__About this task__.
Lines from the one with "You are a GUI" up to and including the one with "The image size is (513, 348)." are to be copied exactly from the records below, without their pictures.

__Extracted information__.
►
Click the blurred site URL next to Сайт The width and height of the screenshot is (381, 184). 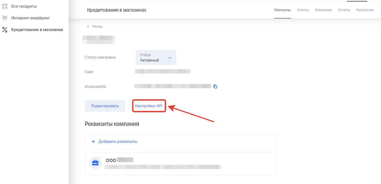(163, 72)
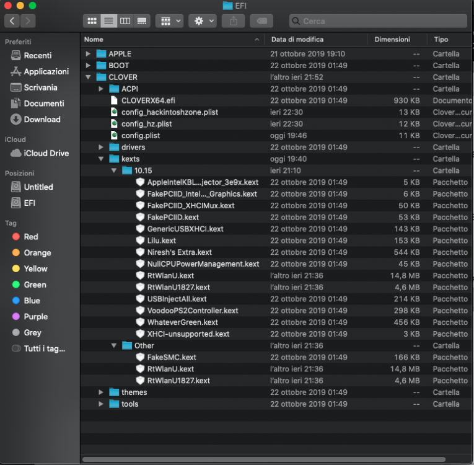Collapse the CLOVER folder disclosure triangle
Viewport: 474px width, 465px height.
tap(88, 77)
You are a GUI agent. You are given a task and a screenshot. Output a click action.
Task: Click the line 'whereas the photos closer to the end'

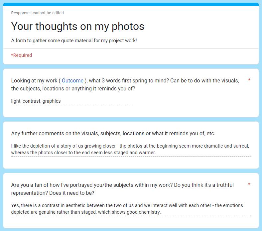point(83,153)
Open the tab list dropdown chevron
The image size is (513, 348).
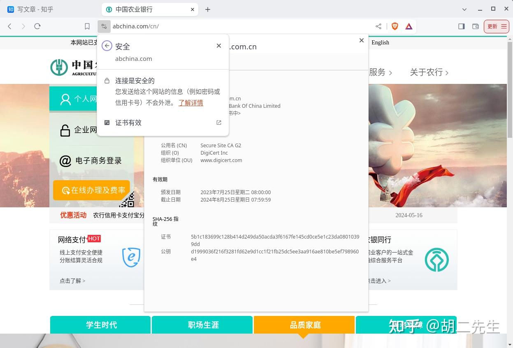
◄
►
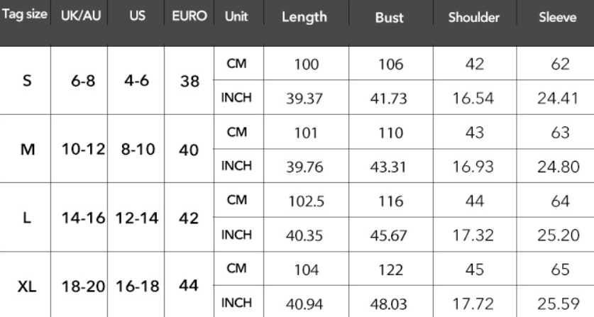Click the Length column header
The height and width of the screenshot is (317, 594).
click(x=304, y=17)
◄
►
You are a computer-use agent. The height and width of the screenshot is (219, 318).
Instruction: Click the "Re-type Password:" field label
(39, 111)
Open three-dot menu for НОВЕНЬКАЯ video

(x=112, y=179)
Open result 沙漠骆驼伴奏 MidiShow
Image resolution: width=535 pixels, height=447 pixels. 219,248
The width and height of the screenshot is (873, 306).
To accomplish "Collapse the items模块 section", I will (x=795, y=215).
◄
__Solution__.
You are a GUI agent. You are given a task and a screenshot. Output a click action.
Task: Click the line 'whereas the photos closer to the end'

point(83,153)
Open the tab list dropdown chevron
The image size is (513, 348).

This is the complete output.